Top of Records

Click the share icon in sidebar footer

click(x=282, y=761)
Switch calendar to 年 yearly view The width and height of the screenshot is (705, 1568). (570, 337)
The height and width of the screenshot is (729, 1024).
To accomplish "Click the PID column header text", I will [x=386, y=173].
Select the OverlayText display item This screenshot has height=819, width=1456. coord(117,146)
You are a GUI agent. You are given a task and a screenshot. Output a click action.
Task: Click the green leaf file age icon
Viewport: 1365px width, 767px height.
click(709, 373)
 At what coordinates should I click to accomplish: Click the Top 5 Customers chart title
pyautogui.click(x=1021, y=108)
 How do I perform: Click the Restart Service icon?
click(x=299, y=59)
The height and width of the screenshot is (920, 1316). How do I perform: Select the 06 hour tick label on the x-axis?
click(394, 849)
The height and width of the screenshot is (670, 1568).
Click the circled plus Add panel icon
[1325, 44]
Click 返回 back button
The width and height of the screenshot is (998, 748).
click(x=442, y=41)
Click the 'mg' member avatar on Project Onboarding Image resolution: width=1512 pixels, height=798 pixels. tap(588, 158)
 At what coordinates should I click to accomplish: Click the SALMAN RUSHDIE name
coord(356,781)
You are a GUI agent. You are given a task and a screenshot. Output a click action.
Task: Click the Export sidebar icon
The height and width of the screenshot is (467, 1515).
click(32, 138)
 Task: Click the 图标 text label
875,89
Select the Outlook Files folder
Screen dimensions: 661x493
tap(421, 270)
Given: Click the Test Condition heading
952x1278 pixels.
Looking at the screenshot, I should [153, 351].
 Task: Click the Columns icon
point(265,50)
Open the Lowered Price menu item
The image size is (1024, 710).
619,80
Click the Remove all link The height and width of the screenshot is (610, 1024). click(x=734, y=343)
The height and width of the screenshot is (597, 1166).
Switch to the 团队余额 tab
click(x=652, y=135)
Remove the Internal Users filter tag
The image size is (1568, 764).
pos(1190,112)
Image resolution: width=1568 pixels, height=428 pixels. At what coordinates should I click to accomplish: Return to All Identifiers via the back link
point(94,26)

Bottom of Records

Your instructions: The answer must be an exact copy of the lines from the one containing "The image size is (1024, 710)." through the last line of the records, both included.

Solved exercise:
The image size is (1024, 710).
619,80
Click the Remove all link The height and width of the screenshot is (610, 1024). click(x=734, y=343)
The height and width of the screenshot is (597, 1166).
Switch to the 团队余额 tab
click(x=652, y=135)
Remove the Internal Users filter tag
The image size is (1568, 764).
pos(1190,112)
Image resolution: width=1568 pixels, height=428 pixels. At what coordinates should I click to accomplish: Return to All Identifiers via the back link
point(94,26)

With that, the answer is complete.